» What is required: Pick up the blog post on Iceland's new banks and their bad loans after its final sentence, and keep writing it.

— START Document text —

Showing posts with label Kaupthing. Show all posts
Showing posts with label Kaupthing. Show all posts

Friday, 1 May 2009

Viking accounting

Just before last weekend’s election, the FME (Iceland’s Financial Supervisory Authority) received two reports on the health of to “New” banks (New Kaupthing, NBI and Íslandsbanki), one from accountant Deloitte and the other from management consultants Oliver Wyman. The reports have not been made public, but were leaked to Morgunblaðið, whose article has been translated by Anya. Apparently, 40% of the assets of the new banks are “non-performing”: ie, they consist of loans which are not being paid back.

While 40% of worthless assets may seem a lot, it is actually far less than the FME's initial estimates. These were not made public either, although we know some details thanks to the IMF. The FME wanted to write off 66% of Kaupthing’s Icelandic loan book and 50% of Landsbanki’s (later upped to 55%). The FME didn’t dare give an exact figure for Glitnir, but crossing the FME's figures with Glitnir's 2008Q2 financial statement suggests that they were working on a 75% write-off! “We do not intend to pay the debts of banks that have been a little heedless” toned central bank chairman and former Prime Minister Davíð Oddsson on 7 October, in comments that are widely suspected of having prompted the UK government to freeze the British assets of Landsbanki. For a while, it appeared that the Icelandic authorities didn’t expect individual Icelanders and Icelandic companies to pay their debts either.

— END Document text —
— START Given information —

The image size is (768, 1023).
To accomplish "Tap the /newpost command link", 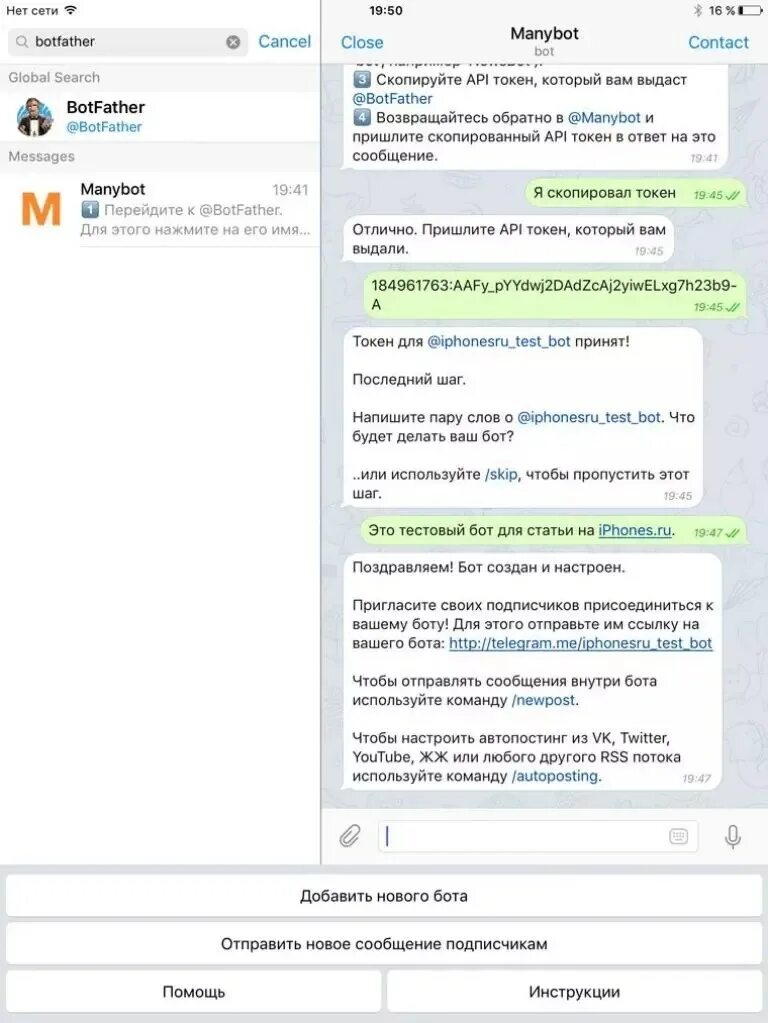I will click(x=543, y=700).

— END Given information —

» Written answer:
Icelanders built up household debts of more than twice their disposable income in a credit frenzy fuelled by their banks’ foreign borrowings, making Americans, with household debts of “only” 134% of disposable income, seem positively virtuous in comparison. Iceland’s companies went even further: corporate debt is more than three times GDP, compared to 77% in the eurozone. An old British adage runs that if you owe the bank a thousand pounds you have a problem, but if you owe the bank a million pounds then the bank has a problem. If so, Iceland’s new banks have a very big problem.

The new banks were set up to take on the assets and liabilities in Iceland, and the assets (mostly loans) far outweigh the liabilities (mostly deposits), at least in book value. But how much are those assets actually worth? The question is doubly important because the new banks have to compensate their predecessors for the net value of the assets. That money will then help pay the old banks’ overseas creditors. The larger the provisions, the lower the net value of the new banks’ assets and the less they will have to pay out to their predecessors. The FME’s provisions amounted to a 4000 billion krónur loss for the foreign creditors of the old banks; the leaked report would put these provisions at nearer 2500 billion krónur. The difference – roughly the size of Iceland's GDP – would have to made up in part by increasing the capital of the new banks.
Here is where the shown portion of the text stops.